Joshua, onu vuramayınca daha da sinirlendi.

"Katherine, annen senin için özenle kaliteli bir adam seçti, ama sen böyle giyinip kör randevuya gittin! Halk içinde bir yabancıyı öptün. Galatea ailesini utandırdın! Hemen annenin önünde özür dile!"

Katherine elleri ceketinin ceplerinde, bakışları soğuktu. "O benim annem değil."

Lillian sadece üvey annesiydi, onu hızla evlendirmeye ve Galatea ailesinden mirasını almaya çalışan biriydi.

Lillian nazikmiş gibi davranarak, "Joshua, ben iyiyim. Katherine'e kızma. Genç ve inatçı. Onu iyi yetiştiremediğim için benim suçum."

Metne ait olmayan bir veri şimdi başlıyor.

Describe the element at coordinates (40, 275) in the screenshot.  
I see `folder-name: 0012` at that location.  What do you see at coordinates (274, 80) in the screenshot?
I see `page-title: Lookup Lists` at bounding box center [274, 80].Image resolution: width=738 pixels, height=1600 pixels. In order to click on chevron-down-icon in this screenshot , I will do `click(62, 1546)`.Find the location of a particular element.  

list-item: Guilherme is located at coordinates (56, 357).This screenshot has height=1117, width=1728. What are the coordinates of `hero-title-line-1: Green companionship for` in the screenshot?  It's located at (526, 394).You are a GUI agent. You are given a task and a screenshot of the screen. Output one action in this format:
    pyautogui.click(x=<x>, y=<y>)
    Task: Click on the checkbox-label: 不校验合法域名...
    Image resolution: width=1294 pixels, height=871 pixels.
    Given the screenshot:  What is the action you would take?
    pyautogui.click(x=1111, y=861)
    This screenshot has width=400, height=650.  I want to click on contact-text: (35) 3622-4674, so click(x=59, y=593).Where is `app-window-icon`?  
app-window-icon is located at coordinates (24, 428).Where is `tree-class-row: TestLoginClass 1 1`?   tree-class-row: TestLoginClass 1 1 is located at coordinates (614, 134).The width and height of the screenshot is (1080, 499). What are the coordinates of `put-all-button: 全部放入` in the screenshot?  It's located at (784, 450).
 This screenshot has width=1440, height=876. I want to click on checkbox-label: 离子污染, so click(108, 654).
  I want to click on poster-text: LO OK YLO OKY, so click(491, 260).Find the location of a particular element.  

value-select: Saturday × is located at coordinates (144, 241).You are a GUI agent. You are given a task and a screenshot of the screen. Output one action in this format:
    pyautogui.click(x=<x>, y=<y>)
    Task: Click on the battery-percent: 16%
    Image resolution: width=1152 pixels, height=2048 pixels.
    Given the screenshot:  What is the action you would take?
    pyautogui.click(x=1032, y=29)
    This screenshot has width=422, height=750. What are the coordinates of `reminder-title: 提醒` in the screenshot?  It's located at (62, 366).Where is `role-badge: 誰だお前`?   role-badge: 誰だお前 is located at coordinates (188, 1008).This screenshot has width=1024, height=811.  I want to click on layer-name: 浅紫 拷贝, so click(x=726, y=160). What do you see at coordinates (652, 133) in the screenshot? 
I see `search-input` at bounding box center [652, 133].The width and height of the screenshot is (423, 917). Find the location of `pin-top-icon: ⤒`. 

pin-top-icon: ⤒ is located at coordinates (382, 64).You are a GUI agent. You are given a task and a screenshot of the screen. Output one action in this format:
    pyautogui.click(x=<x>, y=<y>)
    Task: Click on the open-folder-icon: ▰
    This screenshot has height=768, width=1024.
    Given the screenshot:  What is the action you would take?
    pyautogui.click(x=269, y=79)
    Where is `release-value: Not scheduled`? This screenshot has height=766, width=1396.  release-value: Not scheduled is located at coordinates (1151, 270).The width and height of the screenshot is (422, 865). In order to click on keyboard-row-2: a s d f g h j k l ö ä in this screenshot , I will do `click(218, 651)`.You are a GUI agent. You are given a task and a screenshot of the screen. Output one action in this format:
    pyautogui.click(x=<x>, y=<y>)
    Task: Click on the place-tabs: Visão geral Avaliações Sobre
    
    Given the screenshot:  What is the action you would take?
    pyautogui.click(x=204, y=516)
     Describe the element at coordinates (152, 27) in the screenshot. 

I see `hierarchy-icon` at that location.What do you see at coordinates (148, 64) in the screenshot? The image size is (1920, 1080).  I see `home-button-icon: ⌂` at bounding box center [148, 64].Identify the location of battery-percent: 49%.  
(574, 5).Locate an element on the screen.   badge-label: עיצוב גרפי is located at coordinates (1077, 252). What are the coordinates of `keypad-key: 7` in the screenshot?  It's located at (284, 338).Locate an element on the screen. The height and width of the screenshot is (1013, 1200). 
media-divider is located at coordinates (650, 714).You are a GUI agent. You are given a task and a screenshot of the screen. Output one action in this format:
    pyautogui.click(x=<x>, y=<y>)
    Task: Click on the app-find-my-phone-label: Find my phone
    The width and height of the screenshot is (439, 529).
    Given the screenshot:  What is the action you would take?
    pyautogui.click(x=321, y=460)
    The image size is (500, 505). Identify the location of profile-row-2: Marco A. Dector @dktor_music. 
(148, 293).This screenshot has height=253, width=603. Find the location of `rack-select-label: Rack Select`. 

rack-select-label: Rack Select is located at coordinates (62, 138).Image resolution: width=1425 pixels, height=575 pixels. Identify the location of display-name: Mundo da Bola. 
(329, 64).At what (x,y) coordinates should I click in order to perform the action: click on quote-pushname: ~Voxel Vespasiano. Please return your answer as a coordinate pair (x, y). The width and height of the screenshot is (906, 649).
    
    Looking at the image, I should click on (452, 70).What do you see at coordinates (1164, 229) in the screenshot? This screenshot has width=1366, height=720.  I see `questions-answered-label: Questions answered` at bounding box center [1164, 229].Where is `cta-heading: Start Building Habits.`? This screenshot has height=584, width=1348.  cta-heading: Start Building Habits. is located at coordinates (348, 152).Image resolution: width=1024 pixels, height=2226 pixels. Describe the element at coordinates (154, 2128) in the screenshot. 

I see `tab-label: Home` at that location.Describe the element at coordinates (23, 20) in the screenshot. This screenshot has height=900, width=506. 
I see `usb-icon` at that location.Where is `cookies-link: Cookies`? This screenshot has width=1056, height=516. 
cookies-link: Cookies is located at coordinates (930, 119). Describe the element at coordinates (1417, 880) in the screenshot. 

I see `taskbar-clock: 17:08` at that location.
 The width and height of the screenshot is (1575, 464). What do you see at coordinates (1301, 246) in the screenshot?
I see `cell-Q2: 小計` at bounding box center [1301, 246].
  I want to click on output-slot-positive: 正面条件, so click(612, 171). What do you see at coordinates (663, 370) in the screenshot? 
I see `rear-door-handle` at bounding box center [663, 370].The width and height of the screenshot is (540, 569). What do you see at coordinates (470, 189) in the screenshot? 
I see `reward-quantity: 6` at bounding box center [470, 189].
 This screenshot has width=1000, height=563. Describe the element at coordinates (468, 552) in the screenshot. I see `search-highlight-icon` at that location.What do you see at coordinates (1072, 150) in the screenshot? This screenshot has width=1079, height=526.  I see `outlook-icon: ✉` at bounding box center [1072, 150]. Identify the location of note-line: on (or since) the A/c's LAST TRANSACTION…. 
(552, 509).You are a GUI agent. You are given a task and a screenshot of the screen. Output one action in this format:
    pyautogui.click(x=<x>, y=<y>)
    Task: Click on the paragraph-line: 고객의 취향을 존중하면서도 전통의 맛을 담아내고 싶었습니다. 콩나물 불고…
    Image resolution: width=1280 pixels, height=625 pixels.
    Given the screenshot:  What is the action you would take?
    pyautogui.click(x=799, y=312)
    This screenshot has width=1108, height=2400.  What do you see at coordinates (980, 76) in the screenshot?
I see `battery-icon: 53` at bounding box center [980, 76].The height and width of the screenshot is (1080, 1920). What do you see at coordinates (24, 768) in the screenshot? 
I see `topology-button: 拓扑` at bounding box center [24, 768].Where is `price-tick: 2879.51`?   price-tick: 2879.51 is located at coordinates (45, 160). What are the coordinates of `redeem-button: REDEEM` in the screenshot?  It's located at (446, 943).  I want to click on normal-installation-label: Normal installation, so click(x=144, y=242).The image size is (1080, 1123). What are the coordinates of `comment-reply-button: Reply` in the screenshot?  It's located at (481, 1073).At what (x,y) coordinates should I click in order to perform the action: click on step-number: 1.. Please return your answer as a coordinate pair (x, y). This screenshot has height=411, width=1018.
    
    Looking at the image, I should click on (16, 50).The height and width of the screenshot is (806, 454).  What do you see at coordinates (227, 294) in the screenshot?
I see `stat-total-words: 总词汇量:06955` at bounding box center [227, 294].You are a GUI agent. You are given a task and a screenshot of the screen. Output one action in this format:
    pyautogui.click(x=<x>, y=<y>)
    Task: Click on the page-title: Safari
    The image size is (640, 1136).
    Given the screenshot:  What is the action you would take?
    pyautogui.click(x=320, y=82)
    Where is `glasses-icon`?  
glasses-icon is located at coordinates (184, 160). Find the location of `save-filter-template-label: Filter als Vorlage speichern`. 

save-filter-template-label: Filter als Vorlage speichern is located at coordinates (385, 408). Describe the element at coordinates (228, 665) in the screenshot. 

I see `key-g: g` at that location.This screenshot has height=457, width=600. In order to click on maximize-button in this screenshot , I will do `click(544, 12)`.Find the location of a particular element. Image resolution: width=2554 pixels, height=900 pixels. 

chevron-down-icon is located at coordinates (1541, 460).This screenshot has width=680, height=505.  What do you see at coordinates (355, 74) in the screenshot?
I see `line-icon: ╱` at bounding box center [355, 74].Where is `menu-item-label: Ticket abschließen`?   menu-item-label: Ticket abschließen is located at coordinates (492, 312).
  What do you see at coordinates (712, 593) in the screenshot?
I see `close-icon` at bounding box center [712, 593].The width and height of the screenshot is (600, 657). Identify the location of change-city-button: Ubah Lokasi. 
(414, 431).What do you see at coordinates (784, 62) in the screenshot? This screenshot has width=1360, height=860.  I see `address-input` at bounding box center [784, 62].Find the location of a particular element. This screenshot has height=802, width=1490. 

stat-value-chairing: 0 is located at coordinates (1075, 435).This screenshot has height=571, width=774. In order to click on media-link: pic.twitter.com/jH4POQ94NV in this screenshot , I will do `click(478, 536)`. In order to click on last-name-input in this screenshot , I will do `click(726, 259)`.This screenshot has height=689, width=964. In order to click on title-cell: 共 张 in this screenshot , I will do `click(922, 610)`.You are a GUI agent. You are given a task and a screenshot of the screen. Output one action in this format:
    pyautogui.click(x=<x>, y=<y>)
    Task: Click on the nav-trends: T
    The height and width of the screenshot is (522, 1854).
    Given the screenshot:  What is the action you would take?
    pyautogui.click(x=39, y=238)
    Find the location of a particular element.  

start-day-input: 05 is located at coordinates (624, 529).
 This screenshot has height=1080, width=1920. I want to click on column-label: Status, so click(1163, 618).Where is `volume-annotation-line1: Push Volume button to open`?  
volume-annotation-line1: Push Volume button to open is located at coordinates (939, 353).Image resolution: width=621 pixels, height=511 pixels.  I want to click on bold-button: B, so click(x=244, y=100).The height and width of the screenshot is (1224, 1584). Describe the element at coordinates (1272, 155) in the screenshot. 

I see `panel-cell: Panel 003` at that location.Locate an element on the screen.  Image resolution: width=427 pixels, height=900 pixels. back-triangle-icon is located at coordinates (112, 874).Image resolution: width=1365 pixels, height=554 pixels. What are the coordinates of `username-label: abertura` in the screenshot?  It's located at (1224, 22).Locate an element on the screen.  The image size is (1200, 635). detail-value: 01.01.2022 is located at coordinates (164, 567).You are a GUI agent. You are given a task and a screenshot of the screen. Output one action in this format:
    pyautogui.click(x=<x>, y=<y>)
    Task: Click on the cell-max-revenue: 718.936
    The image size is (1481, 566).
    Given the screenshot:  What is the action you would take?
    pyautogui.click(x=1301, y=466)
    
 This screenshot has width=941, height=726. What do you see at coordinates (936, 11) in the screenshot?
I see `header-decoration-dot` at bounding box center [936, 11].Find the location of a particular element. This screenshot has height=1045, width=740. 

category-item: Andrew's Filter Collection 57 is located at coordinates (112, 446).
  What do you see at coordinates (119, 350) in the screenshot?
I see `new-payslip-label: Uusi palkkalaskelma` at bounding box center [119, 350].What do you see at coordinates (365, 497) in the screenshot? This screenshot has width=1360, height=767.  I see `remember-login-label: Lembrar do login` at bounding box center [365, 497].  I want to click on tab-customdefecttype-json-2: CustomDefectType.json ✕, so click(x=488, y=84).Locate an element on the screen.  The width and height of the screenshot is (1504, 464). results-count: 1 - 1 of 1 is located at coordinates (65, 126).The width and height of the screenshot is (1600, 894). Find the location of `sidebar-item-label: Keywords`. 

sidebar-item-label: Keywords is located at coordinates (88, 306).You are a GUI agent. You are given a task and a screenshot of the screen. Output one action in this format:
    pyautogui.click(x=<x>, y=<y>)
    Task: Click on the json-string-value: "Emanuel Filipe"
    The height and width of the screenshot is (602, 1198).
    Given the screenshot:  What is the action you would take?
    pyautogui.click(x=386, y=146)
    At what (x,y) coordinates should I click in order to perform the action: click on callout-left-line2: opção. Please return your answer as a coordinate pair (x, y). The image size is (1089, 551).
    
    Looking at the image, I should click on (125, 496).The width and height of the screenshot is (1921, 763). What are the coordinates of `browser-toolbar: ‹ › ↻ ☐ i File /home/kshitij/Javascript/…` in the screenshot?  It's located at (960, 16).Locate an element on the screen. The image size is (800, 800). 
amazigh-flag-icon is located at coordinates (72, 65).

Lillian'ın böyle bir zamanda bile Katherine için konuştuğunu gören Joshua, Lillian'a daha da şefkatle baktı.

Başını çevirip azarladı, "Ne kadar nankörsün! Lillian sana hep iyi davranıyor, ama sen ona anne bile demiyorsun!"

Lillian, olmayan gözyaşlarını silerek uzlaşmacı bir şekilde, "Joshua, sorun değil! Bana anne demese de önemli değil. Ben aldırmam!" dedi.

Lillian'ın performansını izleyen Katherine artık şaşırmıyordu.

Bu ikiyüzlü kadın, acındırmayı en iyi şekilde beceriyordu; iki yüzlüydü.

Sadece Joshua, onun güzelliği tarafından kör olmuştu ve gerçek yüzünü göremiyordu!

Katherine, Joshua'ya bir yığın belge uzattı ve dedi ki, "Baba, bunlar Lillian'ın benim için bulduğu kör randevu adaylarının gerçek bilgileri. Bir göz at. Eğer uygun bir aday bulursan, onunla evleneceğim!"

Joshua şaşırdı, belgeleri aldı ve sayfaları çevirirken ifadesi yavaş yavaş garipleşti.